По ту сторону ворот было белым бело, словно несметная стая гусей села на короткий отдых по дороге в тёплые края. Только праведники в белоснежных одеждах не гоготали, а красиво восседали в райских кущах и самозабвенно пели хвалебную песнь во славу Божью. У всех были в руках арфы.
Томас содрогнулся:
— Спятил?..
— Томас, это же ваш рай. Видишь, праведников уже и на седьмое допустили!
— Иди ты, — Томас покосился на Яру, смолчал, куда идти язычнику, нервно хохотнул, — такое придумал! У меня ни голоса, ни слуха. В церкви я ещё мог бы вместе с сэром Винстоном и Чосером, а тут ежели рот раскрою, вся ихняя песня гавкнется. А пальцы посмотри? Руки — крюки, морда ящиком. Струны порву. Мои ладони, сам знаешь, к чему привыкли… Мне меч держать, не лютню.
— Это арфы, — пояснил калика.
— Все одно струны порву.
— Ты не один, — подбодрил Олег. — Вон их сколько! И все поют.

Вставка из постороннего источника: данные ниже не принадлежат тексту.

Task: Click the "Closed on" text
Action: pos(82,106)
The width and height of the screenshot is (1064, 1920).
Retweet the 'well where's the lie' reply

Томас с отвращением покачал головой, побледнел сильнее. На лбу выступили капли пота размером с лесной орех.
— Ты же слышал… Господь сказал, не до песен. Я не всё понял, больно вы там мудрили, но твоя морда зажить не успеет… здорово тебя отделали!.. как опять мечами махать.
Олег потрогал пальцами щёку:
— Зря скалишь зубы, уже затянулось. На мне быстро! Но меч далеко не прячь.